[Quoted passage]
Obama: first president to use word 'gay' in inaugural address

President makes gay rights paramount as many welcome surprisingly liberal second-term agenda

LAST UPDATED AT 10:48 ON Tue 22 Jan 2013

PRESIDENT OBAMA put gay marriage, immigration reform and climate change on his second term agenda in emphatic style yesterday with an inaugural address that turned its back on earlier efforts to bridge the political divide and offered instead "a robust articulation of modern liberalism in America".

Four years ago, the president made "post-partisan appeals" to both sides of politics in an attempt to bring America together, says the New York Times. But after being swept back into power he is now "laying out a forceful vision" for his second term that seeks to advance gay rights, show more tolerance to illegal immigrants and address climate change. The paper notes he is the first president ever to use the word 'gay' in an Inaugural Address.

Writing in the Washington Post, Dan Balz says Obama's speech showed "how far he has travelled" during four years in office. The politician who once advocated "transcending divisive politics" has gone, replaced by a leader who accepts the "reality of those divisions and is determined to prevail on his terms".

Obama's speech to a crowd of approximately 800,000 people gathered on the Washington Mall yesterday revealed a man tempered by experience and "looking at his next four years with a sense of frustration and impatience", says Balz. Obama "now believes that a different style of leadership is required."

The president's comments about same-sex marriage "boosted" gay rights activists' hopes that his administration will argue the issue in the Supreme Court, says the Los Angeles Times. The paper points out that Obama delivered his speech "just feet" from the Supreme Court judges who will "take up the issue this spring" and his words went far beyond a simple mention because he "equated gay rights with the country's iconic civil rights movements".

[Task instructions]
1) In the article on Obama's second inaugural address, about how many people were in the crowd on the Washington Mall?
2) Reproduce the passage of the inaugural address article from "President makes gay" to "an Inaugural Address.".

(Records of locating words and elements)
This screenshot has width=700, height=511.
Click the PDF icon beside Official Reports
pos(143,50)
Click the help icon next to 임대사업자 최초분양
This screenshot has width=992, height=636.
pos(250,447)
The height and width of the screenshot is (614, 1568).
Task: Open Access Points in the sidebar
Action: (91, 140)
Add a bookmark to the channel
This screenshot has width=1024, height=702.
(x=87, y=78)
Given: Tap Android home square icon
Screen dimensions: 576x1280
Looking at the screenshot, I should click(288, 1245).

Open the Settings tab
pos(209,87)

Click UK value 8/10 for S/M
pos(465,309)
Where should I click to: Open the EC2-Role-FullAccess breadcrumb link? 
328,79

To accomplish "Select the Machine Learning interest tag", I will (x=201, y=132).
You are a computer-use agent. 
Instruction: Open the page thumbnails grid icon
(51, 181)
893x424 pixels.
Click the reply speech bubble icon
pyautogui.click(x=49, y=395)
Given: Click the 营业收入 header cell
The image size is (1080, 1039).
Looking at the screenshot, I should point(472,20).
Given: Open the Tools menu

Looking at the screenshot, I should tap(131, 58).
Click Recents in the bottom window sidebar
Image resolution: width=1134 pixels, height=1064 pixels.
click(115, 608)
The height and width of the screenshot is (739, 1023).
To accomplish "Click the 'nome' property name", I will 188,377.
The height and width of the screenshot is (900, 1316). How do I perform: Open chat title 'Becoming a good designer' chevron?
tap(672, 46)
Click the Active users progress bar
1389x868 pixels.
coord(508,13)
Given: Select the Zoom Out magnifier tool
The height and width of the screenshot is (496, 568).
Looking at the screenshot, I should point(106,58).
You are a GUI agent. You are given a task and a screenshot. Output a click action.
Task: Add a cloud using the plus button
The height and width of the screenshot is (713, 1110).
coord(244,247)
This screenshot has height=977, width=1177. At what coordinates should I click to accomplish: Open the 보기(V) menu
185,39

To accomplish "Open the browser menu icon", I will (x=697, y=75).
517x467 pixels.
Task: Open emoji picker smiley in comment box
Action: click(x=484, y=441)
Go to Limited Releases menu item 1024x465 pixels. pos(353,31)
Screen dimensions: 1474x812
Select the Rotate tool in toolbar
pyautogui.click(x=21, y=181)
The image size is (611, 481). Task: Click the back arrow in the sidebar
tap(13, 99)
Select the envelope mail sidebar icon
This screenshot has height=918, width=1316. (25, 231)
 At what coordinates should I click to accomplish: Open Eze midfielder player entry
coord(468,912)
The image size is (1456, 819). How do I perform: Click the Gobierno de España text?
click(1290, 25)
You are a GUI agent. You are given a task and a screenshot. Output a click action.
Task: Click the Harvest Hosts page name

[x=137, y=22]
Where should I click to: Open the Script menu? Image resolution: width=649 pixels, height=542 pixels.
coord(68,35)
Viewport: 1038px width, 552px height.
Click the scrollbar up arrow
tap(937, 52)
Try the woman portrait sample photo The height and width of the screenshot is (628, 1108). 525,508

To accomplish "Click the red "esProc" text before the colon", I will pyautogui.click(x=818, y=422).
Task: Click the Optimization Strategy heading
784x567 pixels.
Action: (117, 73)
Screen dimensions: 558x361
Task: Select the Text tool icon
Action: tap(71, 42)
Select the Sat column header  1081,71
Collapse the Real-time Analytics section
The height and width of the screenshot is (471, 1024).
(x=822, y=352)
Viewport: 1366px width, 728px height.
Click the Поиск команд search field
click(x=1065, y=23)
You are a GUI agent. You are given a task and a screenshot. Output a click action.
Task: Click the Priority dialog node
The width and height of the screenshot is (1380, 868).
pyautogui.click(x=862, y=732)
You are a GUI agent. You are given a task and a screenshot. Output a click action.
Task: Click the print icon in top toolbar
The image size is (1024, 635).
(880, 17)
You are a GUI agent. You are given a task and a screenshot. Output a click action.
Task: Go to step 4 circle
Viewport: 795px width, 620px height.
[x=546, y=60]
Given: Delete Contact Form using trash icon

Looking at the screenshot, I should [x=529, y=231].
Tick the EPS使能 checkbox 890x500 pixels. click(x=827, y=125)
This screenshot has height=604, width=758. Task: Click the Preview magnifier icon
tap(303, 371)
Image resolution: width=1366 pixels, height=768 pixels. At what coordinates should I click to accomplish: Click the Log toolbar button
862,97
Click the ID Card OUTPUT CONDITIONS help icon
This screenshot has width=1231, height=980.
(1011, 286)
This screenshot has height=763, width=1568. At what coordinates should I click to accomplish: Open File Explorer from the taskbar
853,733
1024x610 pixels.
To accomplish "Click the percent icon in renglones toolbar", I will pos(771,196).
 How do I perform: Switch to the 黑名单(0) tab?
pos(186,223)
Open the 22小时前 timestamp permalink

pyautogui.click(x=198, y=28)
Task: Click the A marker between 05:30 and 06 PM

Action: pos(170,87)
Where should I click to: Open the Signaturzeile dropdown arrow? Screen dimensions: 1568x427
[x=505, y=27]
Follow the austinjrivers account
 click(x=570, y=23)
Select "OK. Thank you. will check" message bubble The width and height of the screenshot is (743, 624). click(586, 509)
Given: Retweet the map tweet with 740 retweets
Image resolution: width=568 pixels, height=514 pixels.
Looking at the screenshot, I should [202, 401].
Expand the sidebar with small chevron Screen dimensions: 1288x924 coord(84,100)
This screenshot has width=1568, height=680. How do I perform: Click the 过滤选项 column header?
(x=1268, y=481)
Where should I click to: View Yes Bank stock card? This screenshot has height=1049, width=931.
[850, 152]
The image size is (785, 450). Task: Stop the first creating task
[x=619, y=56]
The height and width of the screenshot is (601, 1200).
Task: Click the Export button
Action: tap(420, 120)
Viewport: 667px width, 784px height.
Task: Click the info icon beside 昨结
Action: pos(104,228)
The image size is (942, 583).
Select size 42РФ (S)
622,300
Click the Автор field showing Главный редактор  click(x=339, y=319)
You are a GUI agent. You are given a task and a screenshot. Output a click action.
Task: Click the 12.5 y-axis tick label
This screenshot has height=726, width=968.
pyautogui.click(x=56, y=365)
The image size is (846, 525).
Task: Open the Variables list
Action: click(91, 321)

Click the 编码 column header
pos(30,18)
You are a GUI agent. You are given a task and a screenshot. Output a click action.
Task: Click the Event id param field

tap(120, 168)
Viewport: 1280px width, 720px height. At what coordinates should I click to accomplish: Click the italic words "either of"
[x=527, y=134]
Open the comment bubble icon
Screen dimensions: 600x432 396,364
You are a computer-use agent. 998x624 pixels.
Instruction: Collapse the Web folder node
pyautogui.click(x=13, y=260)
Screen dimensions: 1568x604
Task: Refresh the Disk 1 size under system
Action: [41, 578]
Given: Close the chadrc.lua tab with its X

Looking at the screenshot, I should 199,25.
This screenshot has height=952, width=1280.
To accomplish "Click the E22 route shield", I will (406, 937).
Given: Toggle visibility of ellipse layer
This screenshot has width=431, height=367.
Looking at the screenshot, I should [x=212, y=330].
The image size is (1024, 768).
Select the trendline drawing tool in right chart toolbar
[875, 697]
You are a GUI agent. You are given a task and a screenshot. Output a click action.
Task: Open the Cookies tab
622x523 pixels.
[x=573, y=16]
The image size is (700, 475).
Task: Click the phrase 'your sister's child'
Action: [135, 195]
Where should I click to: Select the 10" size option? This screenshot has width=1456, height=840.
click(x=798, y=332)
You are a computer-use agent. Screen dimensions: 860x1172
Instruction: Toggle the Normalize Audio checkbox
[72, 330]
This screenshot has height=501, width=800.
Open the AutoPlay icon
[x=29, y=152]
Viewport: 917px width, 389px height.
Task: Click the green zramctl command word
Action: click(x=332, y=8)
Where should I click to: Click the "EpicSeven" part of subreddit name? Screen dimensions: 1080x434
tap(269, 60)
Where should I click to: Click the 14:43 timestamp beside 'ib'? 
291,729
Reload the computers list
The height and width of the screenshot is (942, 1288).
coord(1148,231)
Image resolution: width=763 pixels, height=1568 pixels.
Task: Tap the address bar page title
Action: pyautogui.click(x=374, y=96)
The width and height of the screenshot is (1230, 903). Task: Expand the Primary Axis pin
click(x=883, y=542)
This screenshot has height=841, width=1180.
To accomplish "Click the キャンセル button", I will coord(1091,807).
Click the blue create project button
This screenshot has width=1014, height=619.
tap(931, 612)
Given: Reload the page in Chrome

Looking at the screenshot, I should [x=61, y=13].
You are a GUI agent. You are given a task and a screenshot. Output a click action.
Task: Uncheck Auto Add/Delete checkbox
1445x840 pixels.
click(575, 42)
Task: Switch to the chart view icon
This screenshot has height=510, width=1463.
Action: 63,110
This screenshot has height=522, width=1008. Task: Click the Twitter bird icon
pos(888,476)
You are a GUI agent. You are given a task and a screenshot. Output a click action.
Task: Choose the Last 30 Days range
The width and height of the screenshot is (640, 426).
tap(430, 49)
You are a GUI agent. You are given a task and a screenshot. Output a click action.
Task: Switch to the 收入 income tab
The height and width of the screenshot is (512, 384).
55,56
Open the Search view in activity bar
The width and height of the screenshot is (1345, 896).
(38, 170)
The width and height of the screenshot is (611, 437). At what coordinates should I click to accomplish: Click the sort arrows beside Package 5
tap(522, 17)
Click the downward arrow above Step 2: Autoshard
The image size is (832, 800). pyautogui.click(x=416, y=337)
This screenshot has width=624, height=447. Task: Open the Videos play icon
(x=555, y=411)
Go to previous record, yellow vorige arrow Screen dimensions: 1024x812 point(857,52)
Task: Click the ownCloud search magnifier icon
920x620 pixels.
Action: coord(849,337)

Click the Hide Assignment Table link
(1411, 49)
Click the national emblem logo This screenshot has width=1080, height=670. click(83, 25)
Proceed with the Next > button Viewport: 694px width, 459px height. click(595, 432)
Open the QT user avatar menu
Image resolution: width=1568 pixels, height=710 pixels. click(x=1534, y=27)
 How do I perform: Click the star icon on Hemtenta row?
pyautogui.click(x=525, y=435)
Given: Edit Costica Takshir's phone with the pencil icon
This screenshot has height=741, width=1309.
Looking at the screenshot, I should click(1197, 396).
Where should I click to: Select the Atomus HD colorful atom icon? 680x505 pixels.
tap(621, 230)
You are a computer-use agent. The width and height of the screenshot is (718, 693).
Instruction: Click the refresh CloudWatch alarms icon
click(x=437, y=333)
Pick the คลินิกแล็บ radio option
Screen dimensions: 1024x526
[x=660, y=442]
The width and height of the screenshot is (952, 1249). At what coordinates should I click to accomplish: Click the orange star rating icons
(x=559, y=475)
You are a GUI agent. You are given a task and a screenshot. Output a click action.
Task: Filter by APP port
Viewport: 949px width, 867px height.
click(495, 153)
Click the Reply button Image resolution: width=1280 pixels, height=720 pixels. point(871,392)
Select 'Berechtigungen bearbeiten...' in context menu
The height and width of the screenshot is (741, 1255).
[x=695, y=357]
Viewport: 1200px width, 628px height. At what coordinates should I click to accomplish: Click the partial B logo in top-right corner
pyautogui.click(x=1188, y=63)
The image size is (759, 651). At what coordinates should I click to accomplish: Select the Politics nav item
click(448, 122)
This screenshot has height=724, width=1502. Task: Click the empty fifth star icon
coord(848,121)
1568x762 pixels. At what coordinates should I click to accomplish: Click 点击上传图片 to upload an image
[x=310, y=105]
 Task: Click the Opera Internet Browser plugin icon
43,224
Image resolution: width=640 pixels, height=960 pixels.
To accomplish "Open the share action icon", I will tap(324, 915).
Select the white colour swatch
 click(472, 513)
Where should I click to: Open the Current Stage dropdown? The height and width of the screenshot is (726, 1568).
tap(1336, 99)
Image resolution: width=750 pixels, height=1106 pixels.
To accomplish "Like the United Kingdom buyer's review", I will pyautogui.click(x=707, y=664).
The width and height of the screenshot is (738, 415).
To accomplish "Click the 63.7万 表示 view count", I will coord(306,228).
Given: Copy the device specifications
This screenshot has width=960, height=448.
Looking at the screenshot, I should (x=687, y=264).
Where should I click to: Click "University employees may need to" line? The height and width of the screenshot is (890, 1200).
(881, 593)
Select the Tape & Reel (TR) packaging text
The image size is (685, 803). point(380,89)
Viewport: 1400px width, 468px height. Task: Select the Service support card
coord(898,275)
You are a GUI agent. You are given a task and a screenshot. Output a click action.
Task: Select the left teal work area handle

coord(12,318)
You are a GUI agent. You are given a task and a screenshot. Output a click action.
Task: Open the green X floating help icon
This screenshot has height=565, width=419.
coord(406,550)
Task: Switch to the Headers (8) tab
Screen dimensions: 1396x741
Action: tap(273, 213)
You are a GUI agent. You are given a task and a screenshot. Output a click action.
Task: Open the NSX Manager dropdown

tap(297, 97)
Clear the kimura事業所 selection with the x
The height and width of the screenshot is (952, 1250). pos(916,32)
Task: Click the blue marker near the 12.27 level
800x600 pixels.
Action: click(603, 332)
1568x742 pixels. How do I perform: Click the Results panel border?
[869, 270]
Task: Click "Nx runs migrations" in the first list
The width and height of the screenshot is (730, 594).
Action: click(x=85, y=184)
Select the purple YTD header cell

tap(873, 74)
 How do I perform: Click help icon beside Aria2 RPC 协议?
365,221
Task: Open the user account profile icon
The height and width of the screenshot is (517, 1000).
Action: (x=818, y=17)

[Written responses]
1) Approximately 800,000 people.

2)
President makes gay rights paramount as many welcome surprisingly liberal second-term agenda

LAST UPDATED AT 10:48 ON Tue 22 Jan 2013

PRESIDENT OBAMA put gay marriage, immigration reform and climate change on his second term agenda in emphatic style yesterday with an inaugural address that turned its back on earlier efforts to bridge the political divide and offered instead "a robust articulation of modern liberalism in America".

Four years ago, the president made "post-partisan appeals" to both sides of politics in an attempt to bring America together, says the New York Times. But after being swept back into power he is now "laying out a forceful vision" for his second term that seeks to advance gay rights, show more tolerance to illegal immigrants and address climate change. The paper notes he is the first president ever to use the word 'gay' in an Inaugural Address.